Figure 12 shows the delay comparison for the DQL-BSLFSR-FD approach with existing MBIST-OBISR-FD, PUF-HCI-FD, and ESP-LRM-FD FPGA approaches. Then, the delay of the proposed DQL-BSLFSR-FD method provides 91.53%, 86.84%, and 80.77% lower delay than the existing approaches, such as MBIST-OBISR-FD, PUF-HCI-FD, and ESP-LRM-FD FPGA, respectively.

Figure 13 compares the access time of the proposed DQL-BSLFSR-FD method with existing MBIST-OBISR-FD, PUF-HCI-FD, and ESP-LRM-FD FPGA approaches. The access time of the proposed DQL-BSLFSR-FD method provides 34.5%, 42.6%, and 26.7% lower access times than existing approaches, such as MBIST-OBISR-FD, PUF-HCI-FD, and ESP-LRM-FD FPGAs, respectively.

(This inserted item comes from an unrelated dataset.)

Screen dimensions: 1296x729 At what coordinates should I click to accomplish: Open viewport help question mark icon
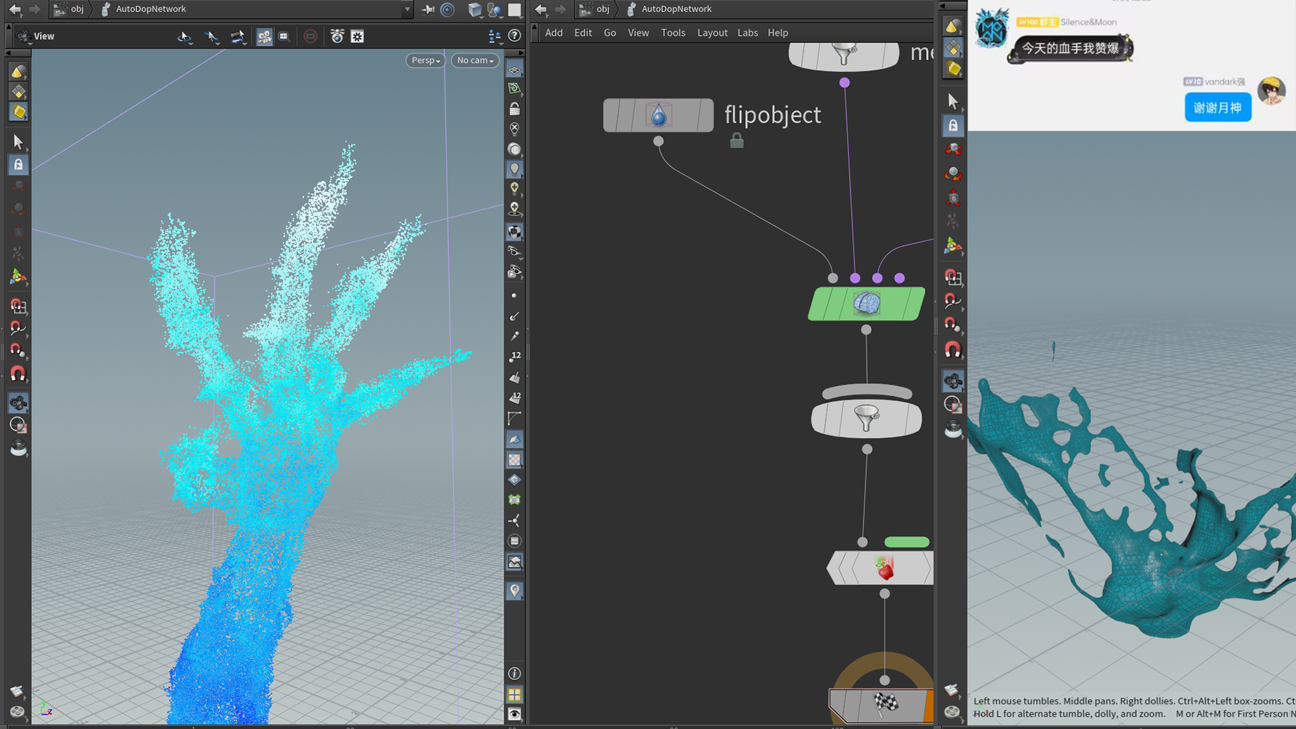tap(514, 36)
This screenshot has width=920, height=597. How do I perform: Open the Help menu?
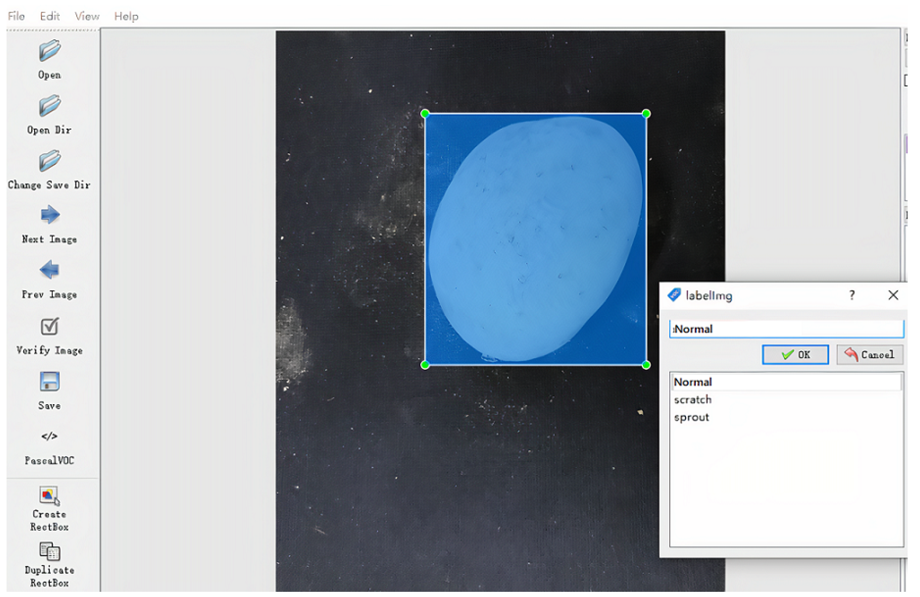tap(126, 16)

As per today’s demand of consumers to use a large volume of the memory in their devices, this research study provides the solution to test the memories embedded in the SoC and attempt to improve the product yield. This study offers the solution for the regress testing SRAM in SOC-based development. It proposed the memory test method through the proposed MBIST controller to find more and possibly all kinds of defects. Further, it provides a powerful solution to repair the faculty memory cell or faulty memory location supplied by the test block. It uses a spare memory cell to replace the detected defective cells to repair the memory. The design is targeted to the FPGA platform, and the obtained results are targeted to the power consumption, speed, and area overhead. The obtained results are reasonable if we compare them with the existing studies targeting the same parameters. It is discussed in the literature and the above result section and observed from the results obtained on the FPGA that the proposed method is better in terms of delay, power, and area parameters. The comparison of results of the existing studies [28,29,30] is carried out, the obtained results are tabulated, and the performance graphs are plotted as shown in the charts of the result section. The contribution to the memory test and repair is significant, and the existing work’s performance is acceptable compared to the studies considered in this research study.

5. Conclusions

This manuscript proposes the Deep Q-learning (DQL) with Bit-Swapping-based linear feedback shift register (BSLFSR) for Fault Detection for SRAM. Furthermore, the proposed DQL-based MBIST effectively generates test patterns and injects faults into the memory. Here, the BSLFSR-based BISR model is utilized to repair the faults’ injection in memory. Therefore, the BSLFSR model performs the redundancy analysis to detect the faulty cells and use the spare rows and columns. Finally, the proposed DQL-BSLFSR-FD model has attained 85%, 72%, 79% lower area, 85%, 80%, 50% lower utilization of slice register, 91.53%, 86.84%, 80.77% lower delay, 91.66%, 83.33%, 75% lower power consumption, 67.8%, 33.33%, 56.7% higher maximum operating frequency, and 40%, 25%, and 50% lower minimum clock period than the existing approaches, such as MBIST-OBISR-FD, PUF-HCI-FD, and ESP-LRM-FD FPGAs, respectively.